Sebagian desa yang belum berlistrik adalah area yang sulit dijangkau, yakni jauh dari pusat kota dan tak tersambung jalur darat. Salah satunya Desa Long Peleban, Kecamatan Peso, Kabupaten Bulungan, yang berada di sekitar hulu Sungai Kayan.
Juli (40), warga setempat, mengatakan, listrik hanya menyala delapan jam dalam sehari melalui genset kampung. Akses internet pun sangat lemah. Sebagai pengajar, kondisi itu kerap menyulitkannya saat membuat laporan data pokok pendidikan.

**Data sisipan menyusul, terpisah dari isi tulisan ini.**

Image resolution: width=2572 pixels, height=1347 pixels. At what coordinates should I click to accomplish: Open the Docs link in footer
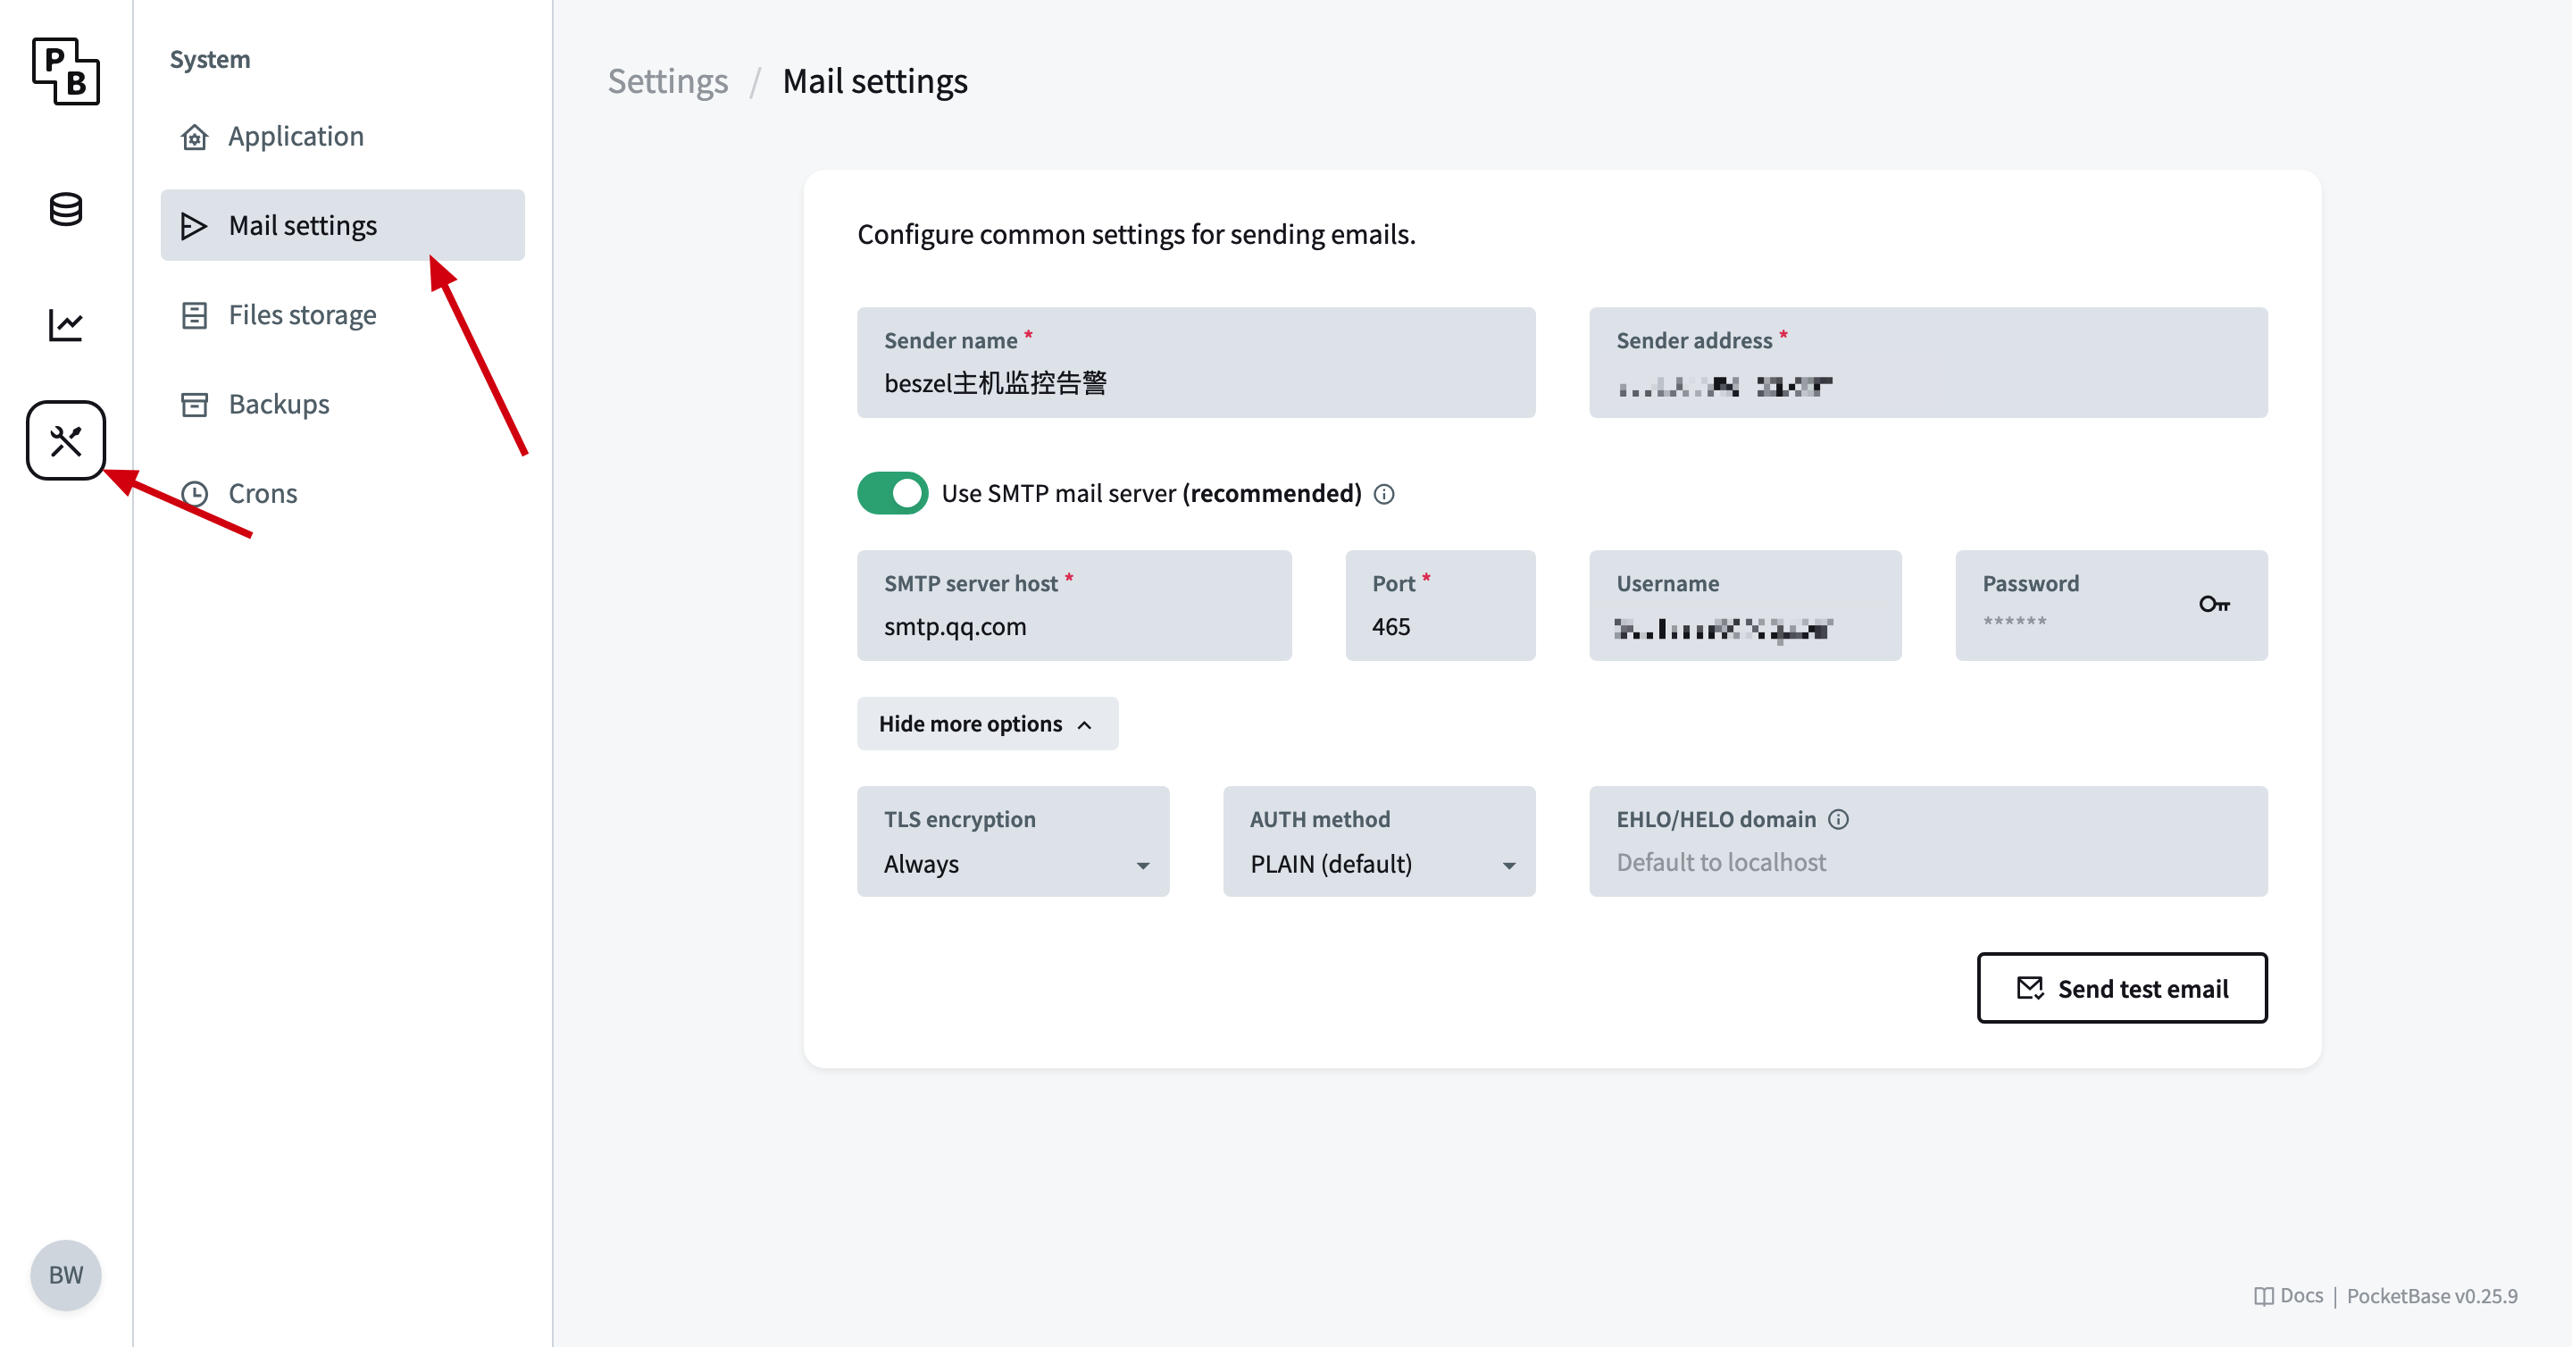2289,1295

“Kami menginap di pusat kecamatan untuk dapat internet dan buat laporan. Naik perahu pulang pergi Rp 300.000,” katanya.
Ia berharap pemerintah tidak hanya fokus pada jaringan listrik PLN ke daerah-daerah yang sulit dijangkau seperti Long Peleban. Menurutnya, potensi pembangkit listrik di sekitar desa bisa dimanfaatkan.
Hal itu bisa menghemat dana desa yang selama ini digunakan sebagian untuk membeli solar genset. Biaya itu bisa dialokasikan untuk kebutuhan lain di kampung yang tak terhubung jalur darat ke daerah lain tersebut.

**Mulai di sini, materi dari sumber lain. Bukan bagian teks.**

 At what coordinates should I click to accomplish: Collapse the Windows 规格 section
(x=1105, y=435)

“Misalnya (pemerintah bikin) pembangkit listrik tenaga air untuk satu kampung saja, tidak usah besar-besar. Itu akan memudahkan kami tanpa harus menunggu jaringan kabel listrik dari daerah lain,” katanya.

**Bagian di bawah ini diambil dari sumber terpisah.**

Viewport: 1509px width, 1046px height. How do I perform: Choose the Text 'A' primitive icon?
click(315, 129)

Pemerintah Kaltara menargetkan seluruh desa di provinsi itu terlayani listrik pada 2030. Hal itu dilakukan dengan bekerja sama dengan pemerintah pusat.
Yosua mengatakan, PLTMH (Pembangkit Listrik Tenaga Mikro Hidro) memungkinkan dibuat di beberapa tempat. Namun, biayanya lebih besar daripada membuat jaringan listrik baru. Di beberapa desa di tepi sungai, kabel akan dibuat lebih efektif dengan membentangkannya melintang di atas sungai.
Wakil Gubernur Kaltara Ingkong Ala mengatakan, pihaknya baru-baru ini menandatangani peralihan kepemilikan aset infrastruktur energi baru terbarukan (EBT) dari Kementerian ESDM. Hibah barang milik negara itu meliputi tiga proyek energi utama yang menyasar daerah-daerah terpencil, terdepan, dan terluar (3T) di Kaltara.
“Total kapasitas 128,8 kWp/kW,” kata Ingkong.
Itu terdiri dari pembangkit listrik tenaga surya (PLTS) atap, PLTMH, dan PLTS komunal. Ia mengatakan, pemenuhan kebutuhan listrik di daerah 3T lain bisa dilakukan dengan pola penyediaan pembangkit listrik komunal yang potensial di daerah tersebut.